◆ ASSIGNED TASK ◆
Lines from the one containing "Given: Click the terminal" to the end of the records, both ends included and exactly as written, are the whole answer, and no pictures go in it.

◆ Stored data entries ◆
####################

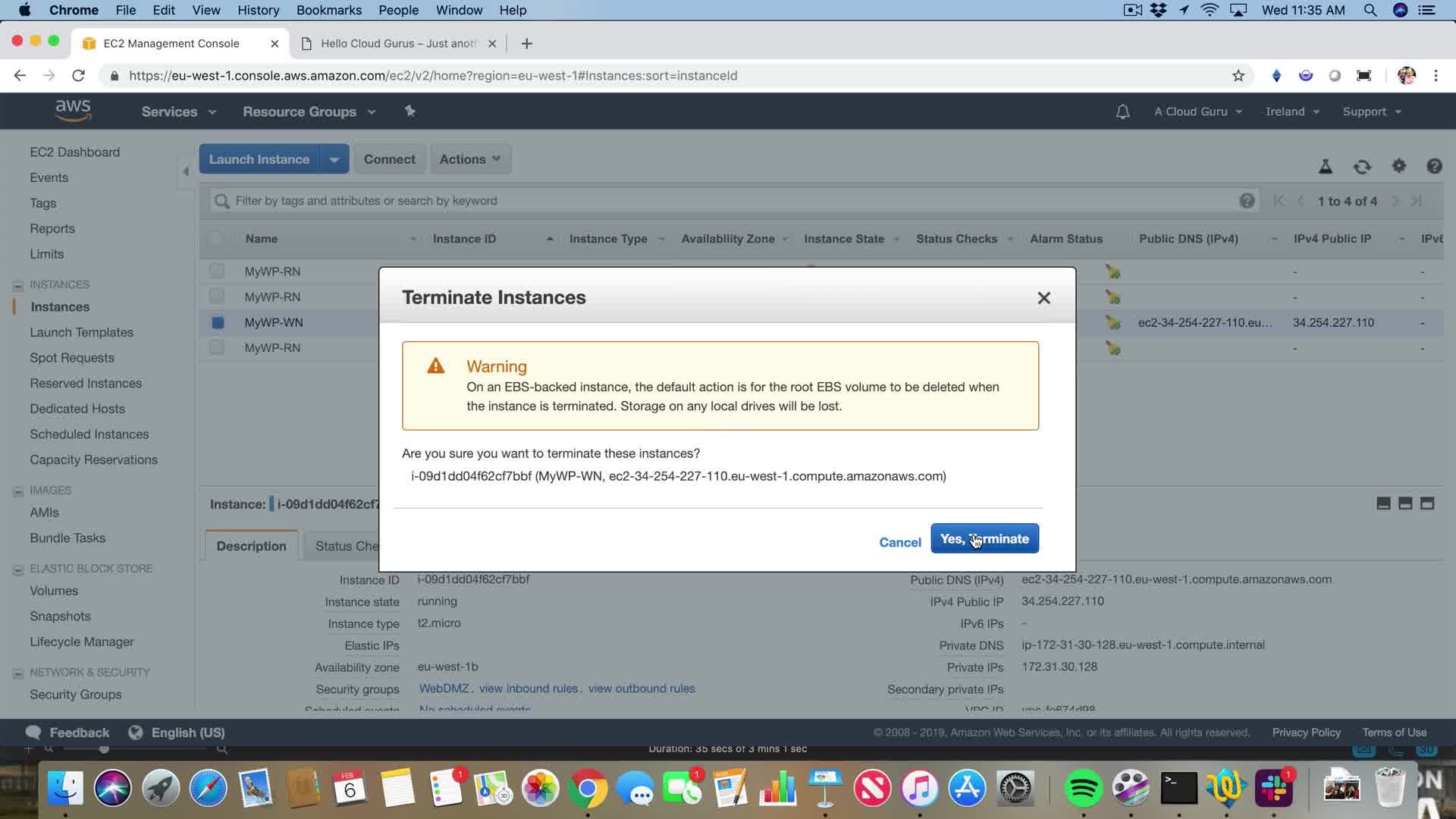
Task: Open the Chrome History menu
Action: pyautogui.click(x=258, y=10)
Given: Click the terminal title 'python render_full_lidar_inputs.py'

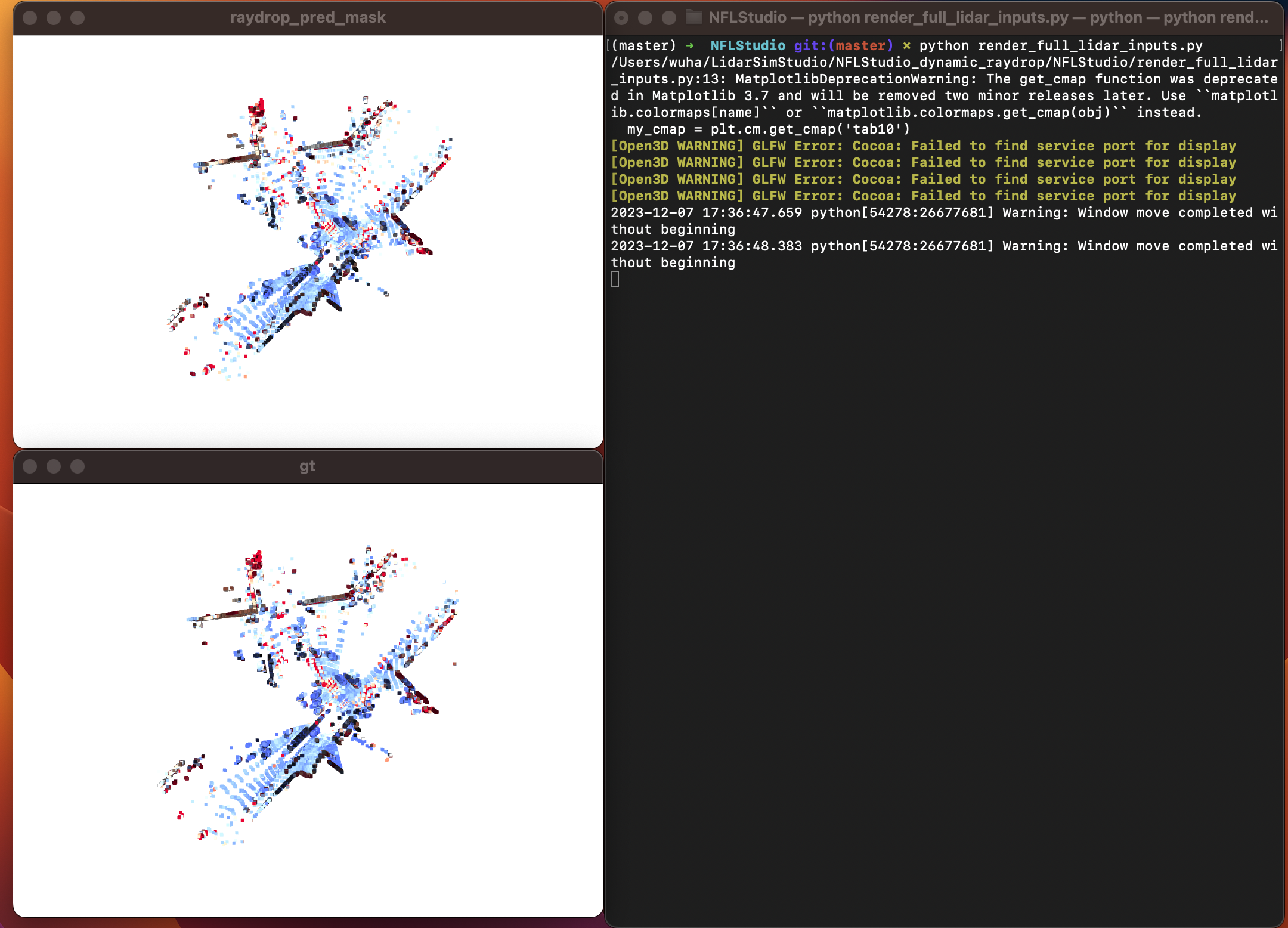Looking at the screenshot, I should 937,18.
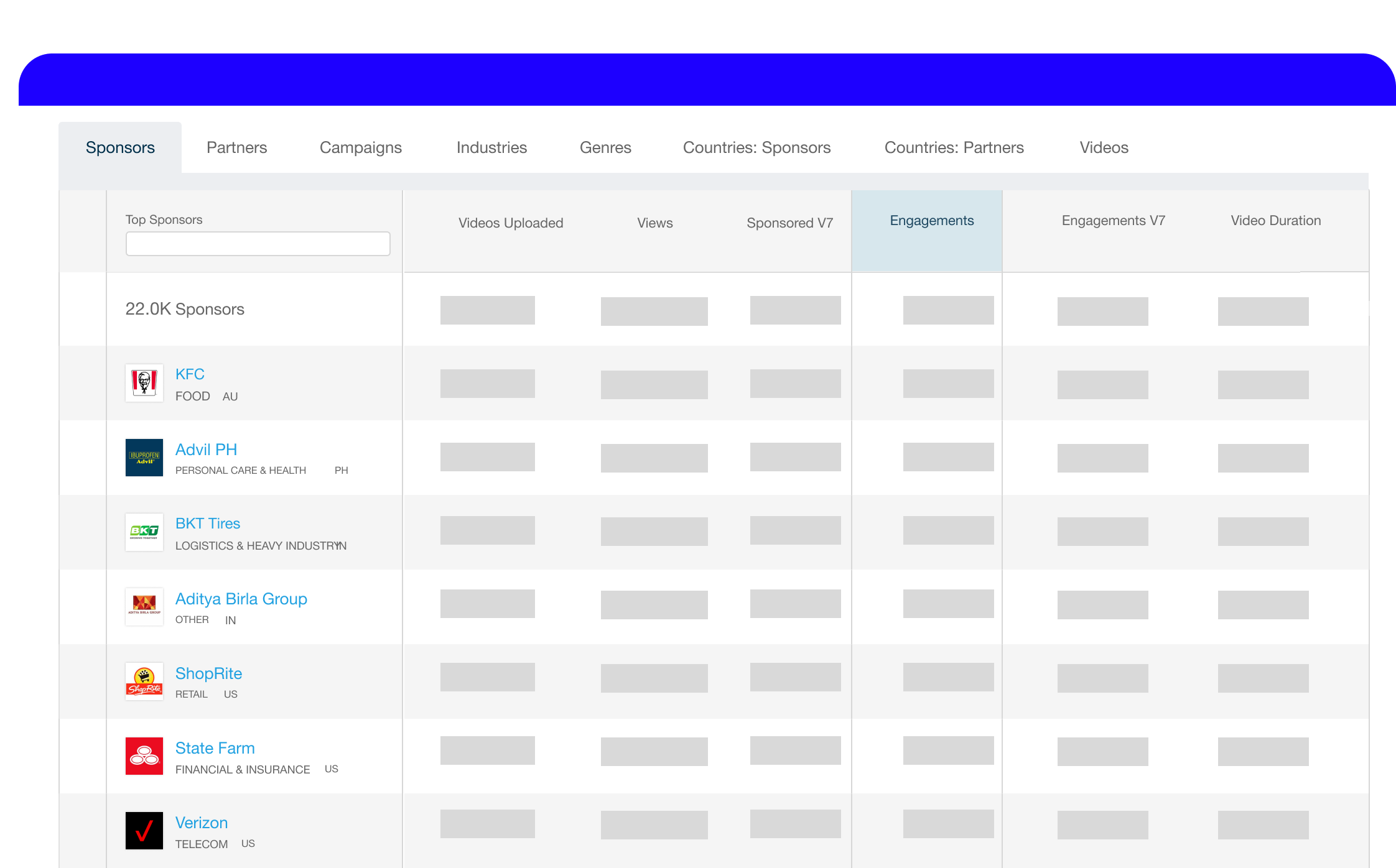Image resolution: width=1396 pixels, height=868 pixels.
Task: Click the Verizon checkmark logo
Action: click(x=144, y=830)
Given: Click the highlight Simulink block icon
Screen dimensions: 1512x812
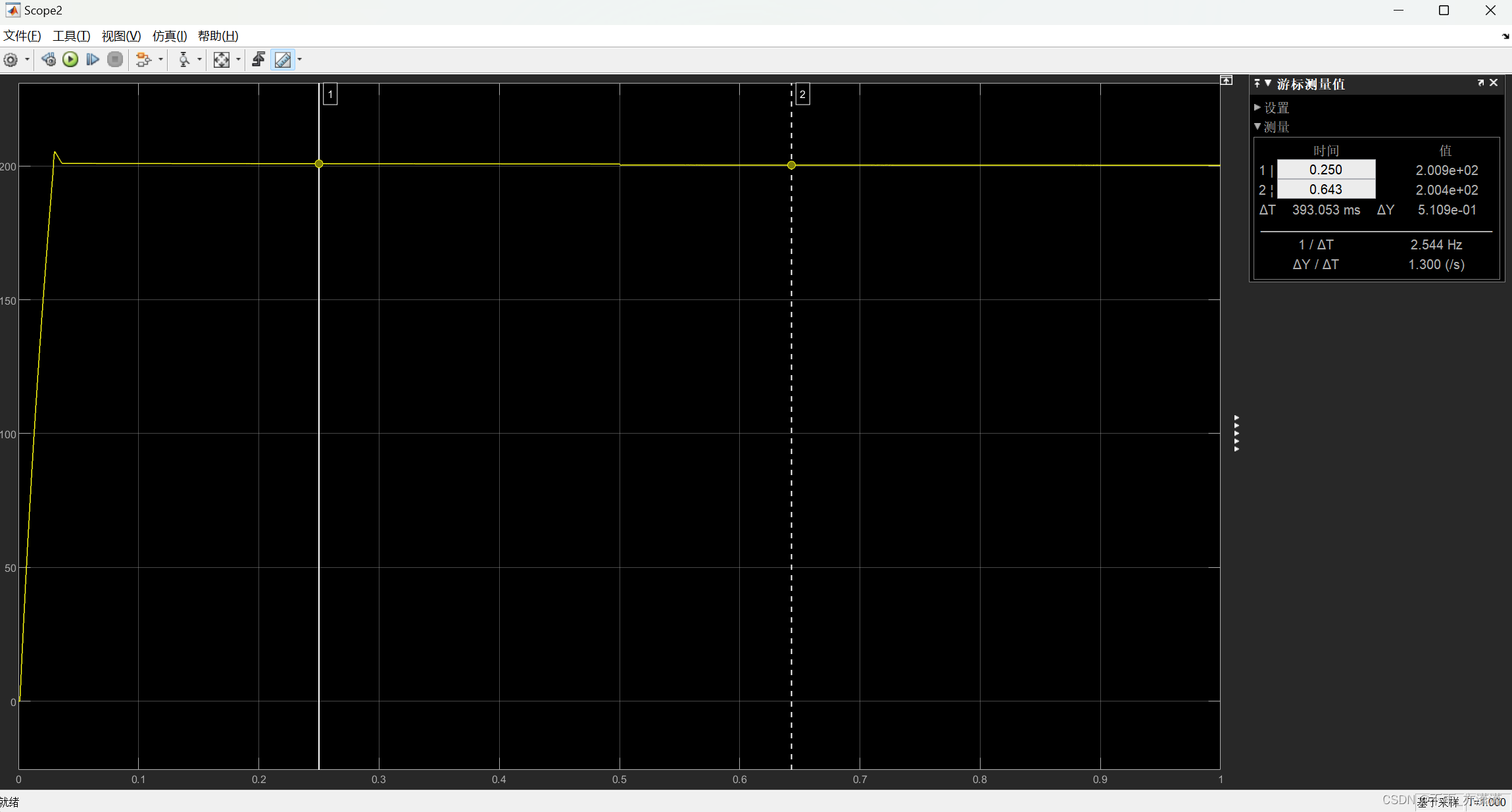Looking at the screenshot, I should click(143, 60).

####################

◆ EXPECTED ANSWER ◆
Given: Click the terminal title 'python render_full_lidar_inputs.py'

Looking at the screenshot, I should 937,18.
Image resolution: width=1396 pixels, height=868 pixels.
Task: Click the Verizon checkmark logo
Action: click(x=144, y=830)
Given: Click the highlight Simulink block icon
Screen dimensions: 1512x812
Looking at the screenshot, I should click(143, 60).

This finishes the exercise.